• _Aufgabe_
Welche Aufgaben und Pflichten schreibt der Textauszug der um Auskunft ersuchten Behörde zu? Nenne alle.

• _Textauszug_

-=-=-

Die um Auskunft ersuchte Behörde hat zu beurteilen, ob und inwieweit eine Verpflichtung zur Amtsverschwiegenheit dem Auskunftsbegehren entgegensteht; sie hat somit im Sinne des Art. 20 Abs. 3 B-VG die Interessen der Gebietskörperschaft und der Partei zu beurteilen. Die um Auskunft ersuchte Behörde trifft hiebei die Pflicht zur ausreichenden Feststellung des relevanten Sachverhaltes, wobei das Parteiengehör zu gewähren ist, und die Pflicht zu einer gesetzmäßigen Begründung ihrer Entscheidung (vgl. abermals das bereits zitierte hg. Erkenntnis vom 29. März 1982, Zl. 81/17/0049).

-=-=-

• _Verfügbare Daten_
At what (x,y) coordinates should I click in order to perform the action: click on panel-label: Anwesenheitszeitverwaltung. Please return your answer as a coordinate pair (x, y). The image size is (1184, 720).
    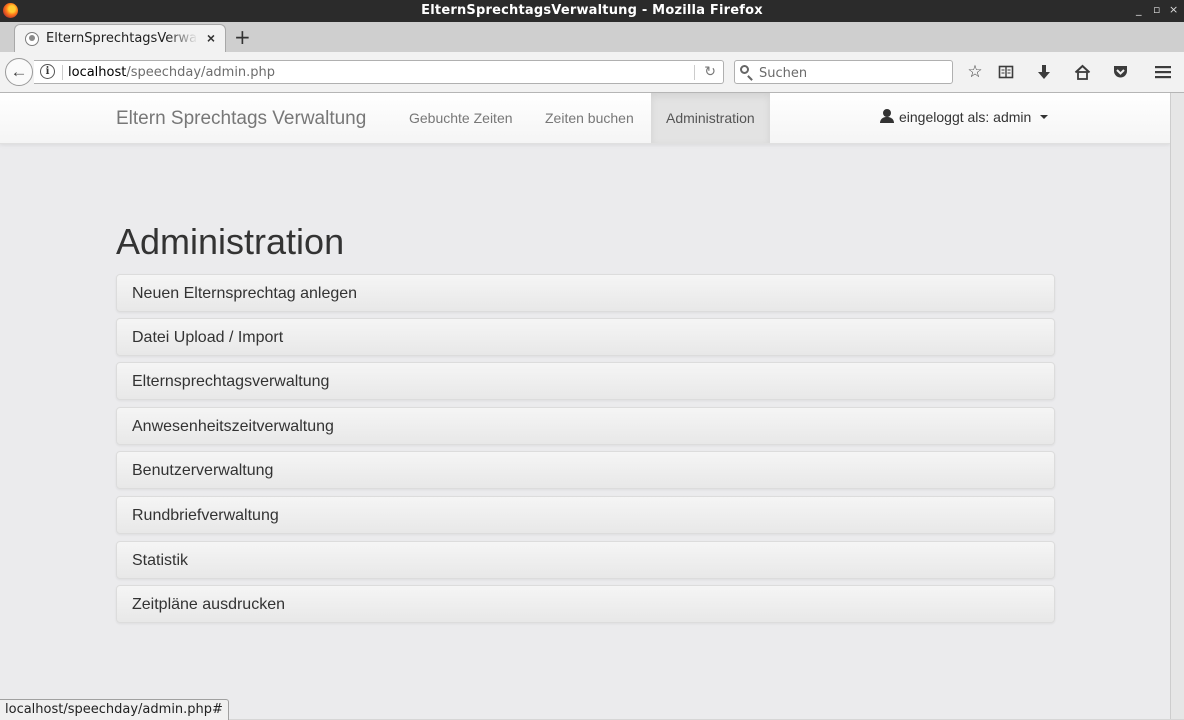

-=-=-

• _Lösung_
- Beurteilen, ob und inwieweit eine Verpflichtung zur Amtsverschwiegenheit dem Auskunftsbegehren entgegensteht
- Die Interessen der Gebietskörperschaft und der Partei im Sinne des Art. 20 Abs. 3 B-VG beurteilen
- Den relevanten Sachverhalt ausreichend feststellen
- Parteiengehör gewähren
- Die Entscheidung gesetzmäßig begründen